Journal of Medicinal Chemistry 2025

DOI: 10.1021/acs.jmedchem.4c02811

Despite recent advances in the inhibition of EGFR (epidermal growth factor receptor), there remains a clinical need for new EGFR Exon20 insertion (Ex20Ins) inhibitors that spare EGFR WT. Herein, we report the discovery and optimization of two chemical series leading to ether 23 and biaryl 36 as potent, selective, and brain-penetrant inhibitors of Ex20Ins mutants. Building on our earlier discovery of alkyne 5 which allowed access to CNS property space for an Ex20Ins inhibitor, we utilized structure-based design to move to lower lipophilicity and lower CLint compounds while maintaining a WT selectivity margin. During optimization, aldehyde oxidase (AO) metabolism was identified as a human clearance risk, and through SAR exploration, lower AO metabolism was achieved. Potency and WT margin were optimized across a range of Ex20Ins mutants including the potential acquired resistance T790M mutant and efficacy demonstrated in an LXF2478 Ex20Ins ASV model with margin to EGFR WT in vivo.
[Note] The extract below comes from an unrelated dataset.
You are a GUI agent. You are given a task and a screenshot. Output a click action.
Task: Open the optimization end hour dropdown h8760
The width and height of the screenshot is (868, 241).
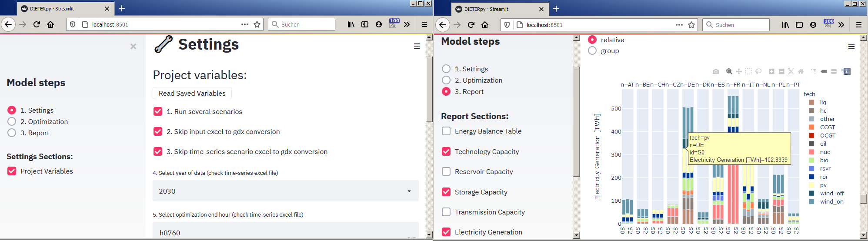tap(285, 232)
Discovery of STX-721, a Covalent, Potent, and Highly Mutant-Selective EGFR/HER2 Exon20 Insertion Inhibitor for the Treatment of Non-Small Cell Lung Cancer

Benjamin C. Milgram, Deanna R. Borrelli, Natasja Brooijmans, Jack A. Henderson, Brendan J. Hilbert, Michael R. Huff, Takahiro Ito, Erica L. Jackson, Philip Jonsson, Brendon Ladd, Erin L. O’Hearn, Raymond A. Pagliarini, Simon A. Roberts, Sébastien Ronseaux, Darrin D. Stuart, Weixue Wang, and Angel Guzman-Perez

Journal of Medicinal Chemistry 2025

DOI: 10.1021/acs.jmedchem.4c02377

After L858R and ex19del epidermal growth factor receptor (EGFR) mutations, ex20ins mutations are the third most common class of driver-mutations in non-small cell lung cancer (NSCLC). Unfortunately, first-, second-, and third-generation EGFR tyrosine kinase inhibitors (TKIs) are generally ineffective for ex20ins patients due to insufficient mutant activity and selectivity over wild-type EGFR, leading to dose-limiting toxicities. While significant advances in recent years have been made toward identifying potent EGFR ex20ins mutant inhibitors, mutant vs wild-type EGFR selectivity remains a significant challenge. STX-721 (53) is a potent, irreversible inhibitor of the majority of EGFR/HER2 ex20ins mutants and demonstrates excellent mutant vs wild-type selectivity both in vitro and in vivo. STX-721 is currently in phase 1/2 clinical trials for EGFR/HER2 ex20ins-driven NSCLC.